# About this exercise
Each line in the records below, from the one that contains "You are a computer-use" to the one that contains "Instruction: Select the", should be reproduced exactly, the first and last included.

# Listed records
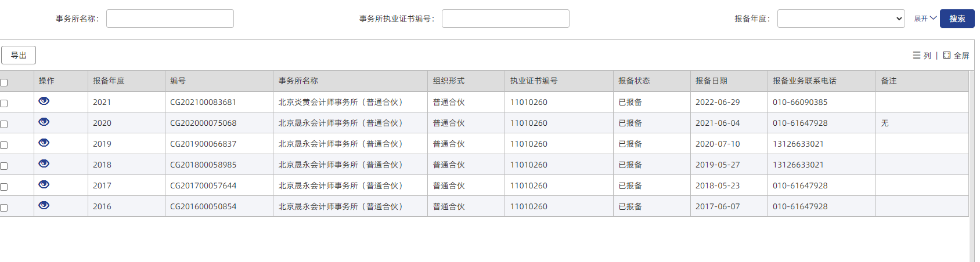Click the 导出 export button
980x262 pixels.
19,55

==

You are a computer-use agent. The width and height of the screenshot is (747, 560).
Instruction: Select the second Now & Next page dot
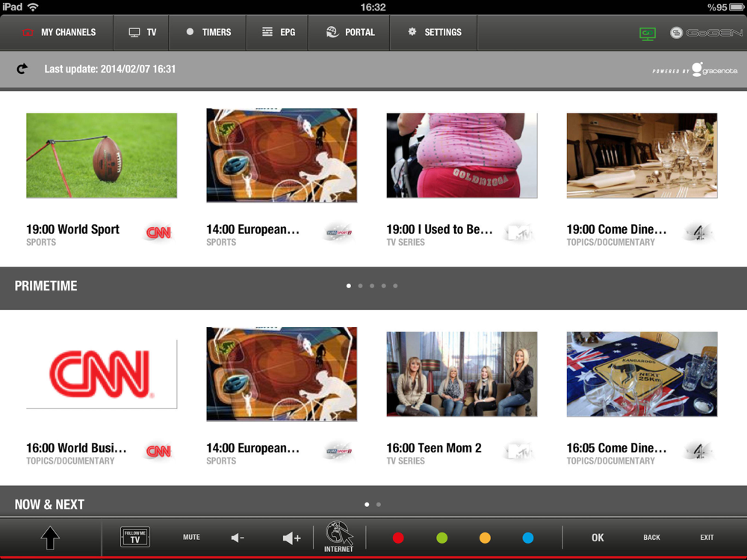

# Exercise output
You are a computer-use agent. The width and height of the screenshot is (747, 560).
Instruction: Select the second Now & Next page dot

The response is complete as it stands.